Il primo Ufo? A Genova, nel 1608

L'Italia contende all'Australia il primato sugli avvistamenti

di Felicia Cortese 15 agosto 2015

A Ferragosto si parla di Ufo. E’ inevitabile. Un po’ come a Natale coi fantasmi.
Sarà la sbornia di stelle cadenti o la possibilità, finalmente, di guardare un cielo pulito, ma l’argomento più gettonato sembra proprio quello degli Oggetti Volanti. 
Quest’anno la discussione è tutta incentrata sul primato negli avvistamenti. Dove è stato visto il primo Ufo? Il settimanale Panorama non ha dubbi. In Canada. Nel 1792.
I nostri lettori ci fanno notare che sarebbe invece Genova la città del primato assoluto. Era il 5 agosto 1608. 
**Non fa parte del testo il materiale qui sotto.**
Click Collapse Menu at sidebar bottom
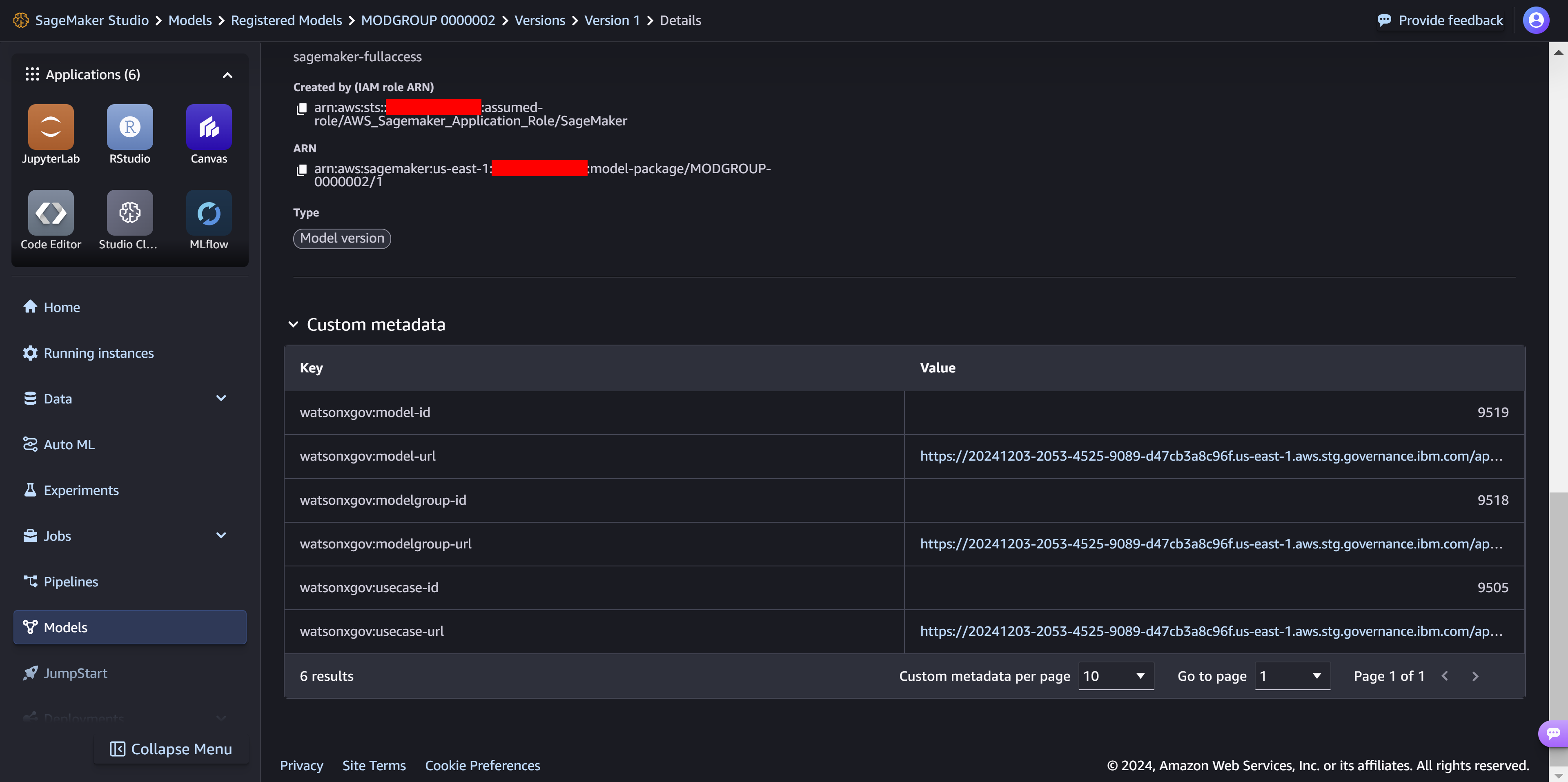The width and height of the screenshot is (1568, 782). coord(171,749)
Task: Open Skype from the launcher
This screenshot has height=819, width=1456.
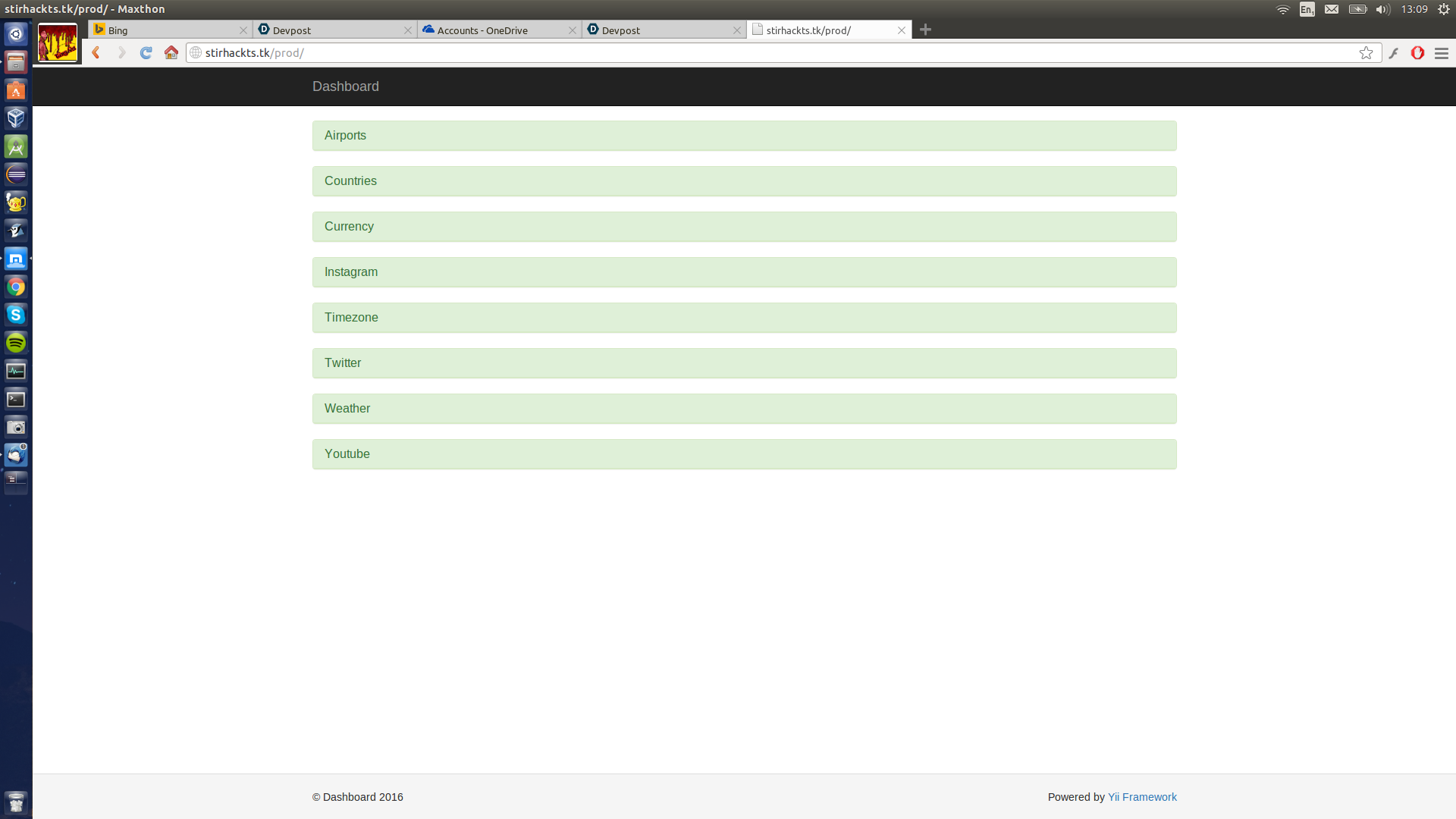Action: pos(16,315)
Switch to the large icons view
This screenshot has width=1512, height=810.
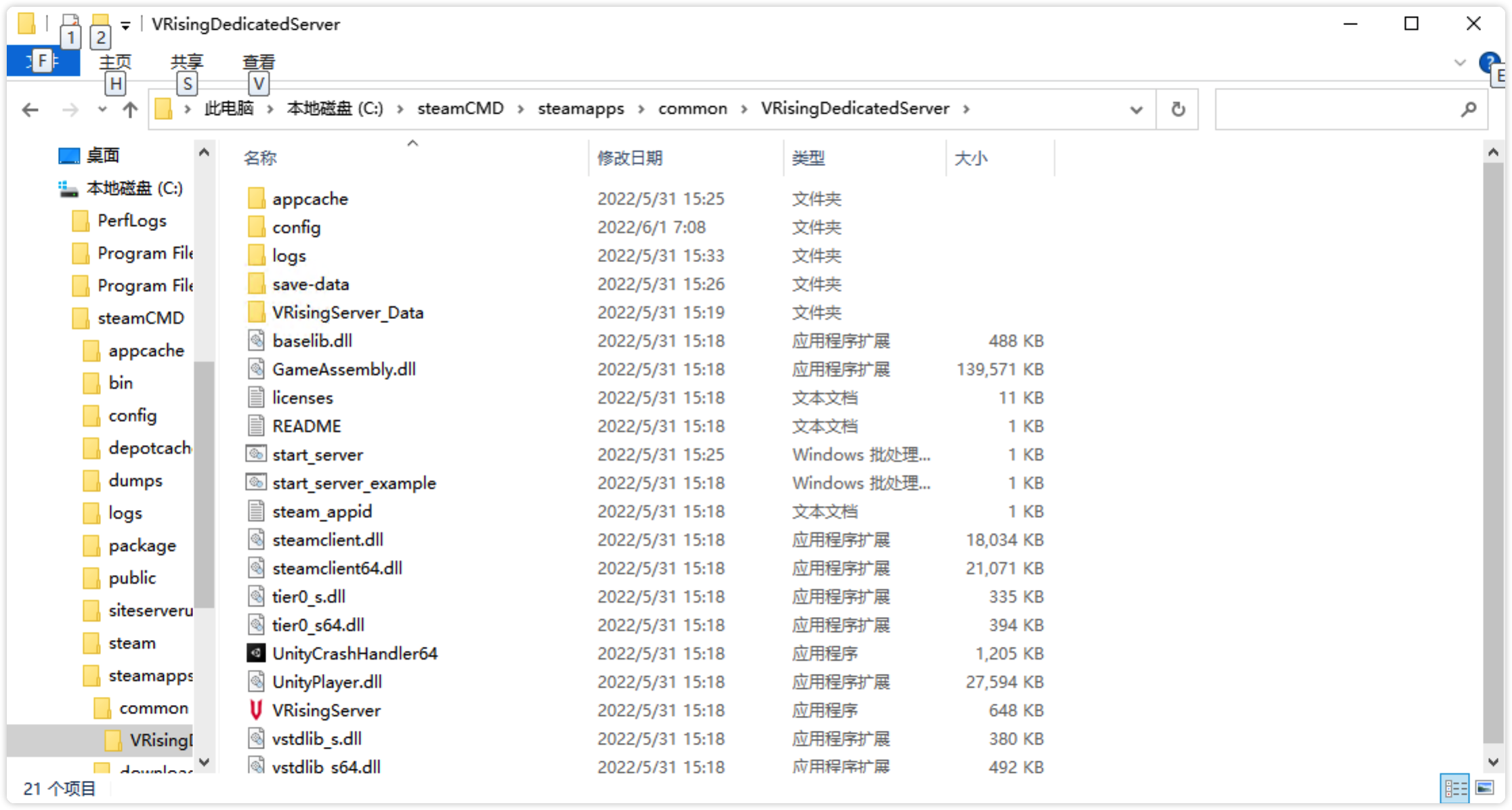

Son quelle notizie che rischiano di scatenare una polemica infinita.
Sgombriamo subito il campo da un equivoco. Sappiamo benissimo che ci sono segnalazioni di ‘oggetti luminosi’ in Grecia nel 343 a. C. (la ‘torcia ardente’ di Timoleone a Corinto), nell’antica Roma (clypeus ardens), in India (riferimenti si trovano negli antichi poemi epici indiani), e che pure Carlo Magno vide un Ufo nel 776. Ma questa è un’altra storia. Qui si parla di primati più recenti. Quelli ‘documentati’, quelli che possiamo ‘leggere’ anche noi. Quelli dell’ultimo Millennio.
E su questo arco i tempo non ci sono dubbi: “E’ l’Italia la patria degli Ufo. Altro che Canada”. Dicono i nostri lettori inferociti.
Ma che cosa è accaduto il 5 agosto 1608? Francesco Manzo, studioso di Ufo e nostro vecchio lettore ci racconta: “Il caso di Genova non è affatto sconosciuto. Chiunque abbia studiato la storia di questi avistamenti si è imbattuto in quella cronaca”.  Ci sarebbe, insomma, un manoscritto provenzale tradotto da un altro studioso della materia, Giorgio Pattera, nel quale si legge che “A tramonto del 5 Agosto 1608, gli abitanti di Nizza e Genova videro comparire in cielo tre forme luminose che si muovevano velocemente, puntando su Nizza.
Appena arrivati Giunte sulla fortezza, le luci si fermarono di colpo e scesero lentamente, compiendo delle evoluzioni che le portarono praticamente a pelo d’acqua. Sul mare”.
Le luci, si legge nel manoscritto avevano una forma piatta e allungata e recavano un ‘pennone’ al centro. Che dovrebbe essere una sorta di antenna. Emanavano una luce arancio/ocra.
La cronaca è datata 1608. Si badi bene. E non potevamo non riportarla. Con buona pace dei canadesi e dei loro 2000 Ufo all’anno!